PASSAGE PROVIDED:
----------------------------------------

He doesn’t seem to have respect for himself, or others, and appears to be willing to humiliate himself in front of the world, daily.     

 

The most recent comment, however, which has the news media and White House staff reeling is his now famous “calm before the storm” remark.  Everyone is dizzy trying to figure what he means by that.  Personally, I think it’s just television talk for, “We’ll be right back after a short break, stay tuned, don’t go away.”

 

This has been all fun and games, not much harm done so far, just good TV, but Trump’s soft underbelly is now exposed to both we Americans and the rest of the world, and he’s become predictable in his unpredictability.  I can see the danger looming.  And he’s just in his first year.  

 

I am starting to wax philosophical about all this, and maybe you should too.  Here’s why.  When you get to be a certain age and there are more years behind you than ahead of you, you start to think about your worth.  Not wealth, but worth.  What do you want to leave behind you, what legacy ...for your family, spouse, kids ..their kids ..everyone and everyone’s kids ..your homeland ..planet?

----------------------------------------

INFORMATION PROVIDED:
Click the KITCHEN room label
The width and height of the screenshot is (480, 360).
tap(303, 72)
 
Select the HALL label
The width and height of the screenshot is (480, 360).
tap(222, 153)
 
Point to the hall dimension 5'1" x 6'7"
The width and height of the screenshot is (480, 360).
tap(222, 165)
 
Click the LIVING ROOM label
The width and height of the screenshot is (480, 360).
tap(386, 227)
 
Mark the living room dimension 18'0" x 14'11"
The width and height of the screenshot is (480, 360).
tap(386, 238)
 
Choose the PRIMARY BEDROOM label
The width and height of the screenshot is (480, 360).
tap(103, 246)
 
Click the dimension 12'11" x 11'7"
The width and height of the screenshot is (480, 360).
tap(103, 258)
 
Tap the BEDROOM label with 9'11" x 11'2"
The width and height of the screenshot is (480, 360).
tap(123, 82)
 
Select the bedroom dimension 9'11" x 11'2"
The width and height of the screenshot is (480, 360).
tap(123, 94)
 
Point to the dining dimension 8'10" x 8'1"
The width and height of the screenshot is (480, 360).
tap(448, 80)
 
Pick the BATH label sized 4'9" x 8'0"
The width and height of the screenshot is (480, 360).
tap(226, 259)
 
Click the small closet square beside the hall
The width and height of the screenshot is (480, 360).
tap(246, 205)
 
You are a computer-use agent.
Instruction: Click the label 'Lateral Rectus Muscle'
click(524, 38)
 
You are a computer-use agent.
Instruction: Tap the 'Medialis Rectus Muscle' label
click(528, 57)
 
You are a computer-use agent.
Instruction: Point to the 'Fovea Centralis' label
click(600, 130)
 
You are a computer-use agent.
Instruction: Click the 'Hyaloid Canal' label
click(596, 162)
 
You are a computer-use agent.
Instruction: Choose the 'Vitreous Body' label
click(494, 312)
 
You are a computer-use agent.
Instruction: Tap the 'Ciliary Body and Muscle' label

----------------------------------------

WHAT YOU WILL DO: From the commentary on Trump, extract everything from "He doesn’t seem" down to "his first year.". Work only from the commentary, not the records.

ANSWER SPACE:
He doesn’t seem to have respect for himself, or others, and appears to be willing to humiliate himself in front of the world, daily.     

 

The most recent comment, however, which has the news media and White House staff reeling is his now famous “calm before the storm” remark.  Everyone is dizzy trying to figure what he means by that.  Personally, I think it’s just television talk for, “We’ll be right back after a short break, stay tuned, don’t go away.”

 

This has been all fun and games, not much harm done so far, just good TV, but Trump’s soft underbelly is now exposed to both we Americans and the rest of the world, and he’s become predictable in his unpredictability.  I can see the danger looming.  And he’s just in his first year.